Justification is the name of the game when it comes to determining budget for a demand generation or lead nurture program using an integrated multi-channel contact strategy. The CFO wants to know what the ROI will be before funds are released and in many cases wants metrics by each of the channel components.
But many marketers harm themselves by engaging in “magical thinking” i.e. they come up with unrealistic metrics to justify the investment.
A variety of factors ranging from lack of response history to changing purchasing behavior cause estimates on response and conversion to become suspect. Nevertheless, proforma metrics need to be calculated.
So what can one do? Well, the first choice is to test and learn.
Pilot programs and rapid prototyping can be built for a fraction of the cost that will provide statistically reliable data that can be used to build a realistic view of the ROI. However, real world issues such as “time to market” and/or impending competitive threats may not allow enough bandwidth to test.
As a fallback marketers rely on secondary sources of information such as industry norms, previous campaigns or previous tests done for the product or service.
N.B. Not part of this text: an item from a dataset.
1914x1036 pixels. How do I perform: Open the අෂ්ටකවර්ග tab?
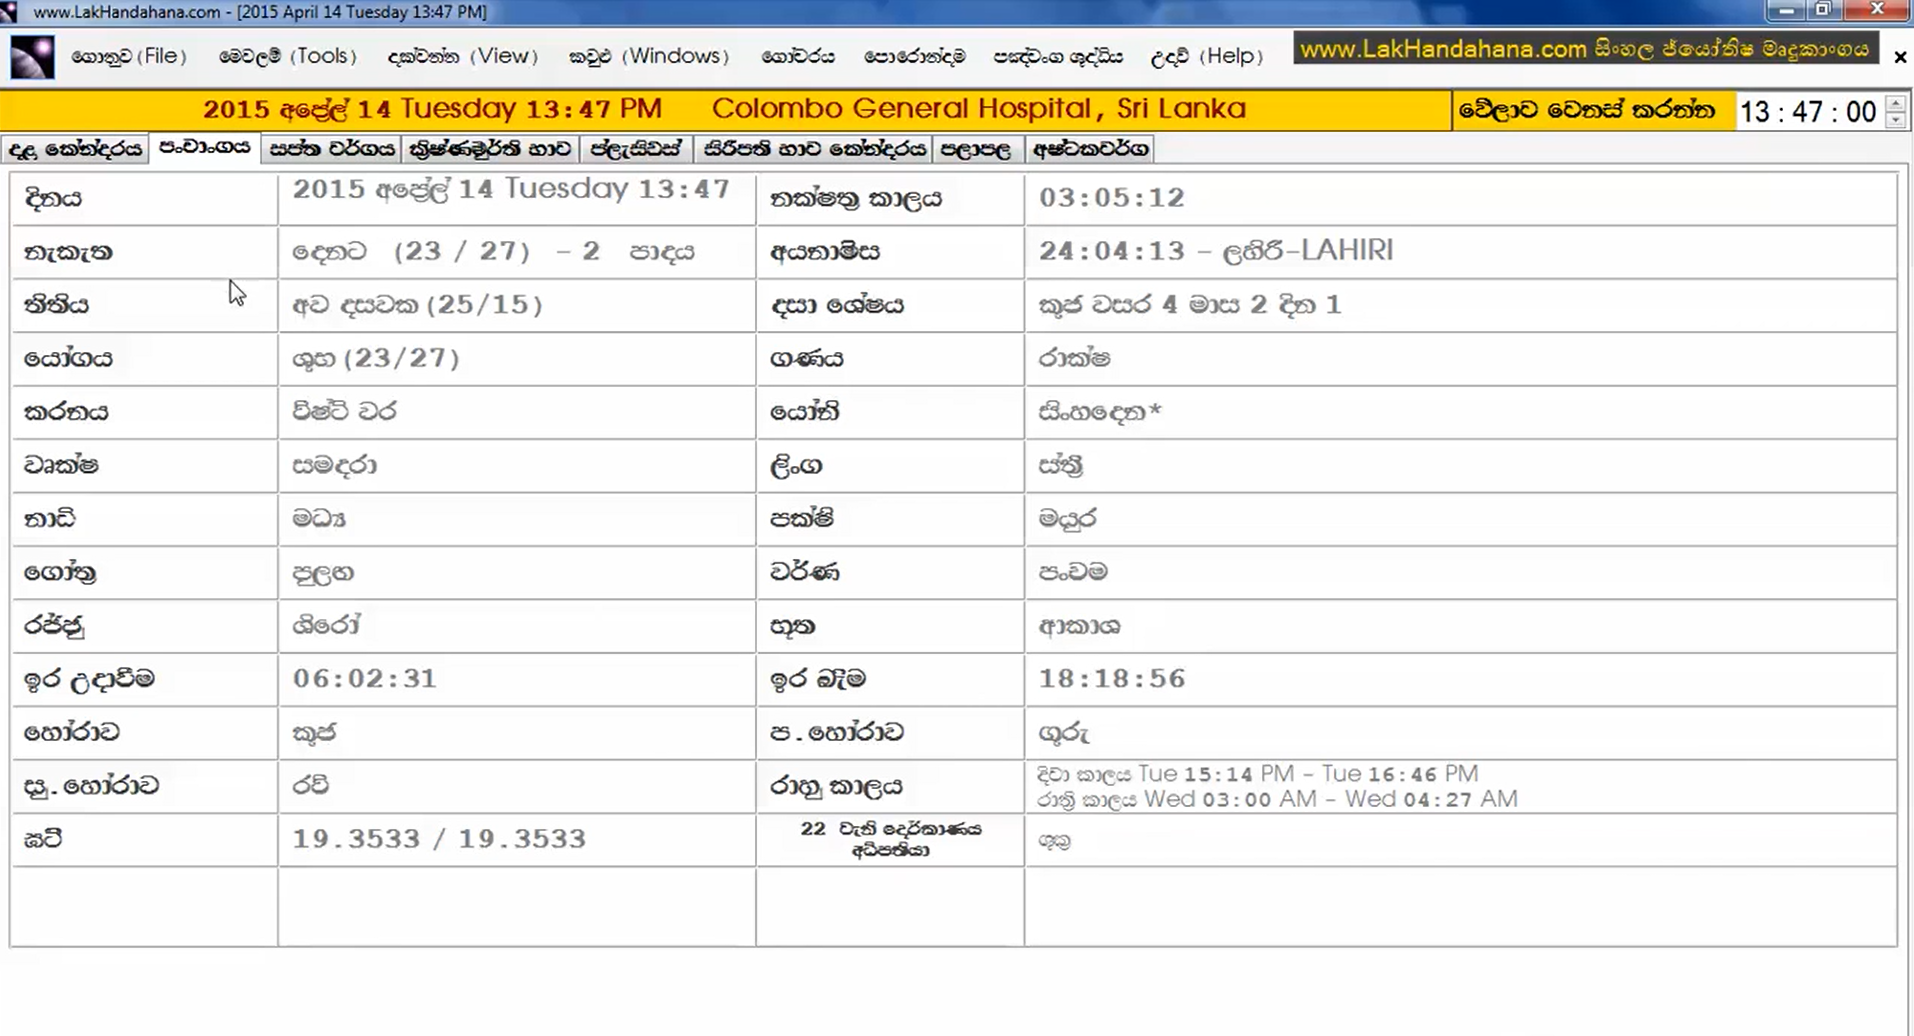coord(1090,149)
Using a combination of these results a marketer can then create a range of data points (high, middle and low) and apply a weighting factor to each point in the range.
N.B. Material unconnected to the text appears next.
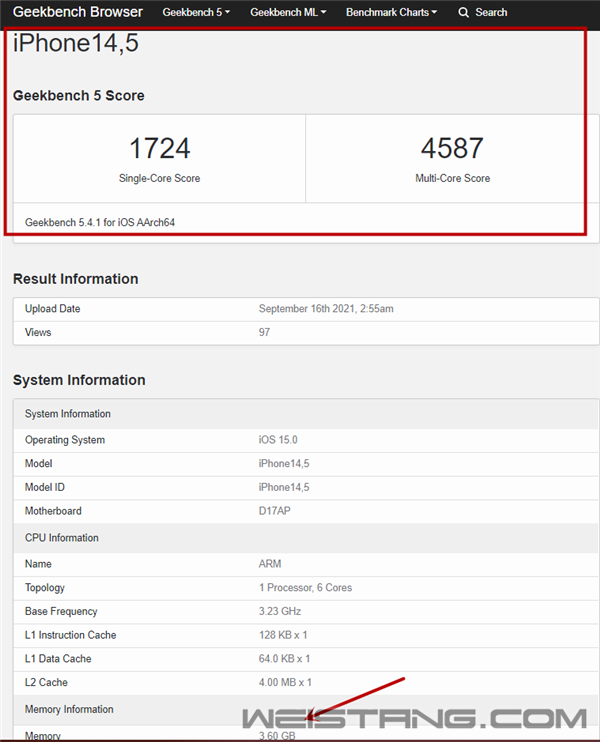Click the Model ID row value
This screenshot has height=742, width=600.
pyautogui.click(x=284, y=487)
Sometimes the marketer is handed a pre-determined budget and sales goal and asked to “work within it.” In this situation, the task is to develop a strategy and supporting tactics that fit. The trap, however, is that unrealistic response and conversion metrics will be built that map to the predetermined ROI. This often leads to results that fall short of management’s expectations and the marketing team is then held to task. The answer under these conditions is to push back (as hard as it may be) at the outset and look at longer time horizon that allows for a break-even point between revenue and cost.
Regardless of the conditions it is important to avoid “magical thinking’ when it comes to ROI. The key to success is being realistic, educated and transparent when it comes to projecting results.